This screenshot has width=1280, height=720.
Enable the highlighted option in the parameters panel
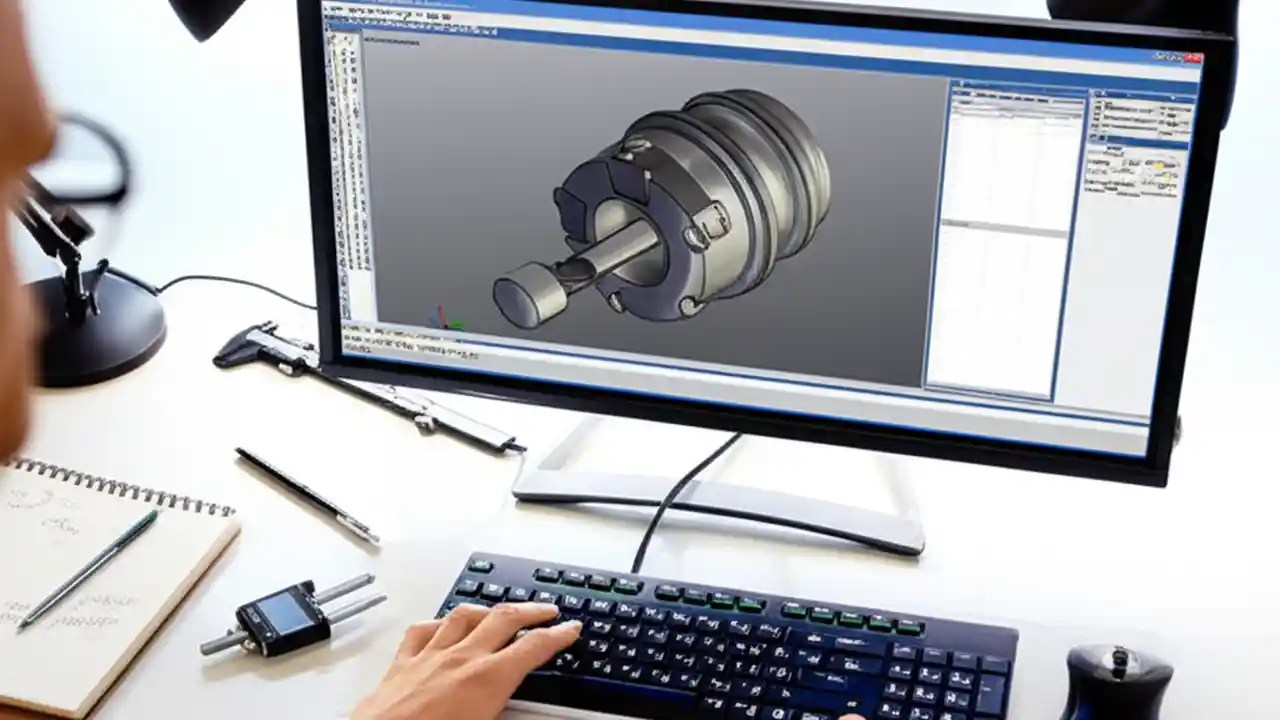(1160, 166)
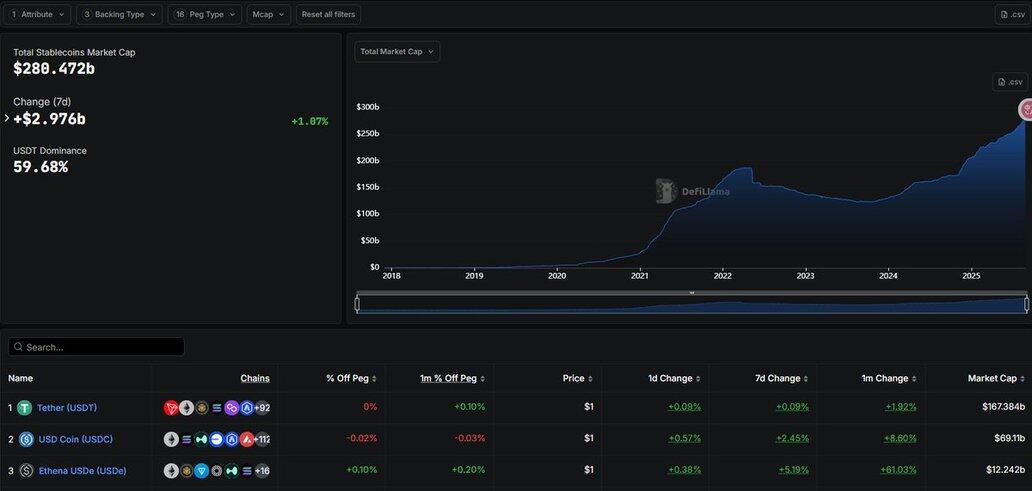Click the Ethena USDe coin logo
This screenshot has height=491, width=1032.
click(x=25, y=470)
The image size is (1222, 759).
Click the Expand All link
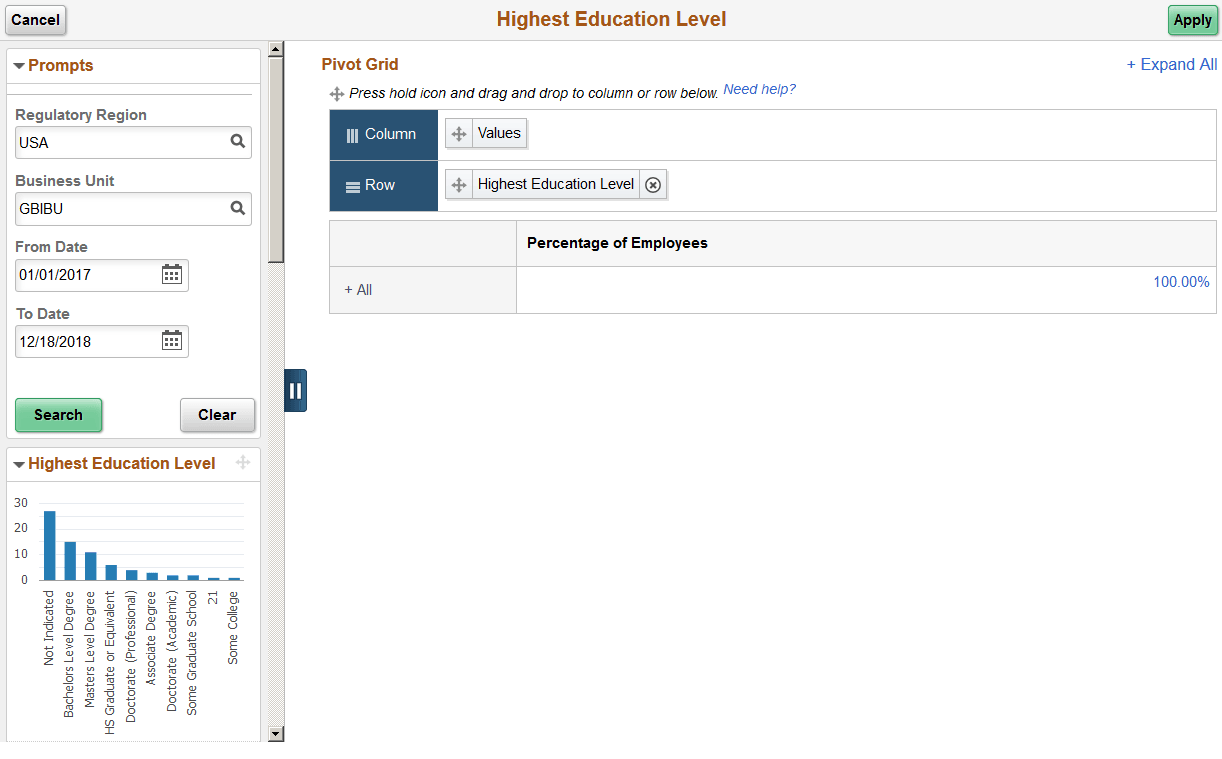(1171, 63)
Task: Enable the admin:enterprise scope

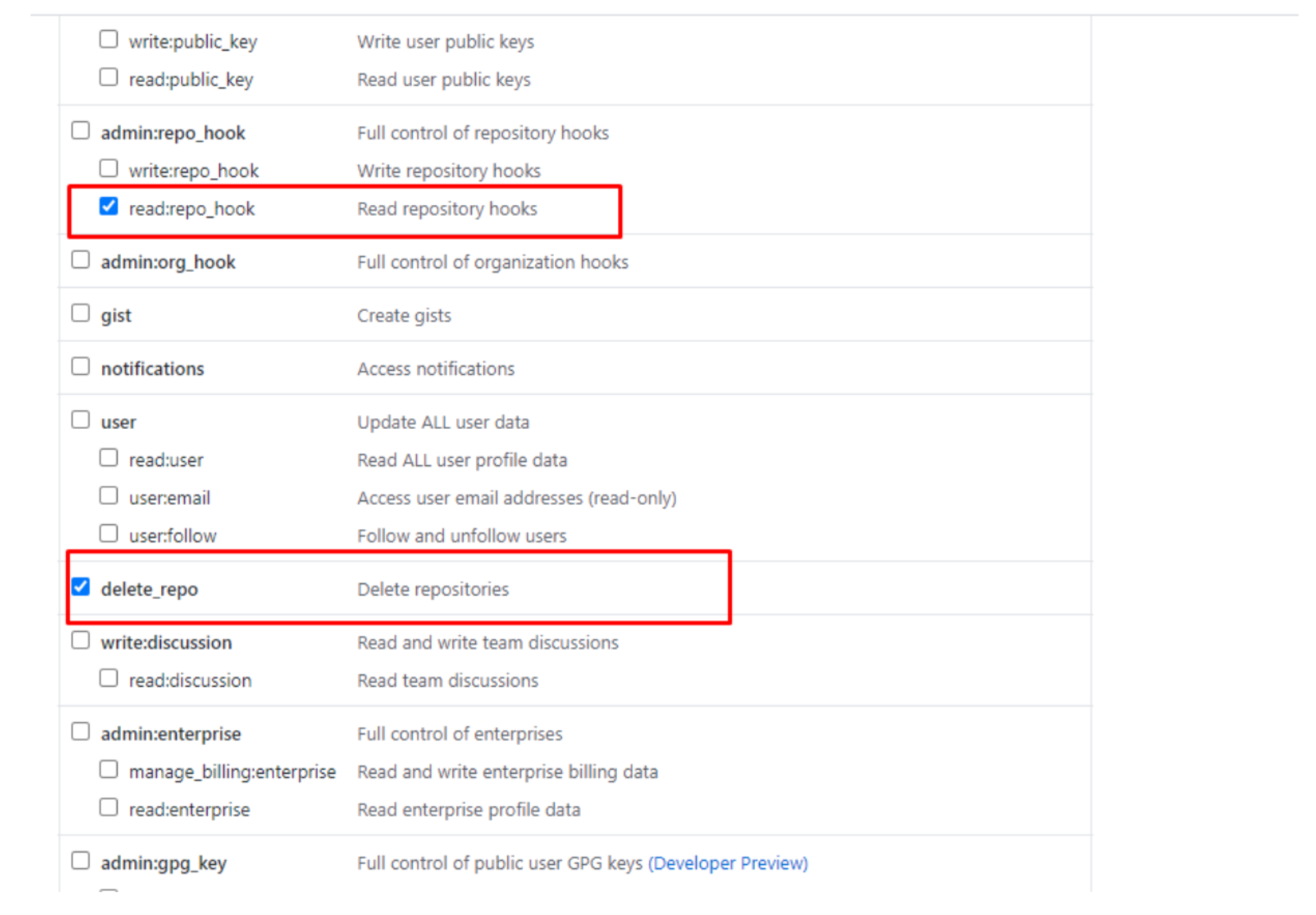Action: 81,730
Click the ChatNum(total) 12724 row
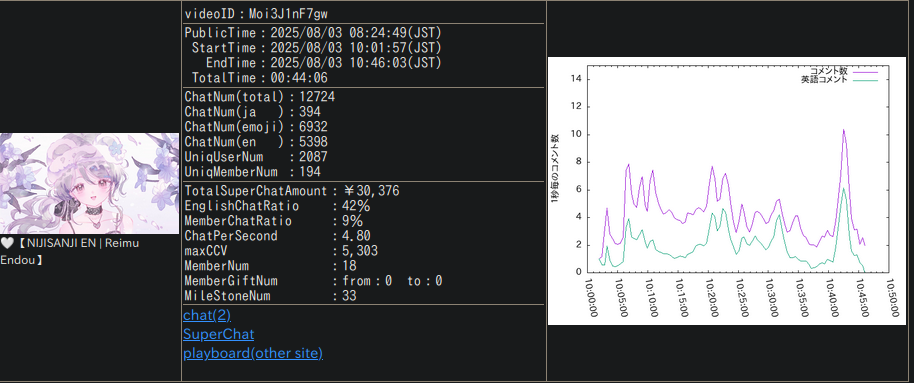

Activity =>
Where the line with "The image size is (1222, 759)." appears, begin there and transcribe exactly through the last line of the data, leaving all pictures aside.

Written response =>
The image size is (1222, 759).
Click the Expand All link
(1171, 63)
Task: Enable the admin:enterprise scope

Action: 81,730
Click the ChatNum(total) 12724 row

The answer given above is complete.